EXERCISE OBJECTIVE
According to the mission letter, in how many encampments did the writer help with vaccination during the late-May campaign against "Pian"?

EXERCISE TEXT

--*--

Rome, Monday, October 17, 2011
"I still have not done much, but I'm here. I think the key to our mission is to be alongside the marginalized people. People living with very little, almost nothing, but who sing, dance and laugh," writes Elias Gomes, registered nurse, who works as a Comboni Lay Missionary in the Central African Republic.
We publish below excerpts of the letter Elijah Gomes sent to the Comboni Lay Missionaries (CLM) in Portugal:
"We are at the end of September. Already some time ago we finished the Sango language course and the integration period. But I still do not feel ready to speak Sango. Also with regard to work, I’m doing very little, but I’m in no rush to just "do things". For now, I collaborate with some French soldiers that every four months come for a week, helping the mission in the campaign against “Pian” a contagious infectious diseases, especially among the pygmies.
My first contact with the country was positive. I found many similarities with the Africa that I already knew: the warmth, humility, the red earth, the colors, clay houses, markets and "stalls" in the street at dusk, at night the drums and aromas, in particular the strong smell of drying cassava, and above all the joy of the people and the laughter of children.
During this period, more than learning the language or beginning to do many things, what was important was the contact with the people and a completely different reality. I speak of the Aka pygmies. I accompanied the Comboni Sisters to sewing classes in an encampment and have helped to clear fields for planting. I sowed millet and I planted banana trees. I also accompanied them on visits to mission schools. On Good Friday I attended a Way of the Cross, at seven in the morning, in an encampment in the forest. It was a unique experience. I have no words to describe what I experienced. I still have not done much, but I'm here. I think the key to our mission is to be alongside the marginalized people. People living with very little, almost nothing, but who nevertheless sing, dance and laugh.
Also in Mongoumba I had some rewarding experiences. In the first week I had the opportunity to take part in the pastoral visit of our Bishop, Mgr. Guerrino Perin, to the parish. The second week, we had a visit from Dr. Onimus, French orthopedic, who for five days visited and operated on children hospitalized in the mission’s Rehabilitation Center. In late May, in collaboration with the French army, I participated in the campaign against the “Pian”, helping with vaccination in five encampments.
Meanwhile, I have begun to do small things in the health field, but not much because the clinic of the mission has been closed for some time. Our work is mainly to ensure that the Aka patients are well cared for in the hospital and integrated into the national health system, because there is still a lot of discrimination. In collaboration with Caritas, we support six health centers – at the moment I only know of two - and also the medicine depot.
During my leisure time, I prepare the milk for malnourished children and orphans we care for. When I have a free day I accompany my colleague on visits to schools. So far I have always been well received and I am happy to be here. I only ask the Lord for the strength to continue to work with humility and love.

--*--

Dataset entries:
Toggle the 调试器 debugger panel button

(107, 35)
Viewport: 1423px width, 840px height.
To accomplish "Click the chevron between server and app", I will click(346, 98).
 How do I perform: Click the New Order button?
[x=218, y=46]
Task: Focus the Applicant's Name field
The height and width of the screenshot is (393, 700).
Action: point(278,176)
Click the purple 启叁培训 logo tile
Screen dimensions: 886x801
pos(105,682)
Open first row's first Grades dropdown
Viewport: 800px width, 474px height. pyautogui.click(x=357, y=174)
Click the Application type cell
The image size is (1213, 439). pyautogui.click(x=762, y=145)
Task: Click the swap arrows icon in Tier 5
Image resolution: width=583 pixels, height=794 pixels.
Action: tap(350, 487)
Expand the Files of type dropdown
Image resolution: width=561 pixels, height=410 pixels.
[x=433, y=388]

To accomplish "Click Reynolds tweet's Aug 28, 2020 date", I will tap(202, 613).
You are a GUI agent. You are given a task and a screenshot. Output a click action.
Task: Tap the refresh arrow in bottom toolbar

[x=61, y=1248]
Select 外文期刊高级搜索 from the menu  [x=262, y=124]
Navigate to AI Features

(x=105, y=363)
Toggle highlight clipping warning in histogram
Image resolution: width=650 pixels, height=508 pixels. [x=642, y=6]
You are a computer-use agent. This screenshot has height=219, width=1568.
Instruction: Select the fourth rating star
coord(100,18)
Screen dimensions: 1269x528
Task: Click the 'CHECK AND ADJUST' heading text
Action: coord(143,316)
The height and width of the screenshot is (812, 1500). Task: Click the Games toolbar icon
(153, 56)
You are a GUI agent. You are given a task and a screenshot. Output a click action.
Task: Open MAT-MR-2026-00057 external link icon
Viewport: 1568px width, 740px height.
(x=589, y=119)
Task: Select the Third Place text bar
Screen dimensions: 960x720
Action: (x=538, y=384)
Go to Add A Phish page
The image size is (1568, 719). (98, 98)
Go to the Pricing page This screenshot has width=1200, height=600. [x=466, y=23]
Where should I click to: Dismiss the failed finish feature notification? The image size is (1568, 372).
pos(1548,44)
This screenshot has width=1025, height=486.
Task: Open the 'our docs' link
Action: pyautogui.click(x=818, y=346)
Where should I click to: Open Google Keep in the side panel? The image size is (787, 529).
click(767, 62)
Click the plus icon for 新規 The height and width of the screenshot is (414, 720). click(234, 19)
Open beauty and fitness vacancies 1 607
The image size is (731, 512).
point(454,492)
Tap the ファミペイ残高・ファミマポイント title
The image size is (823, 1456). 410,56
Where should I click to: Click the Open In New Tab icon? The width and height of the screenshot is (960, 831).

--*--

ANSWER BELOW
Five encampments.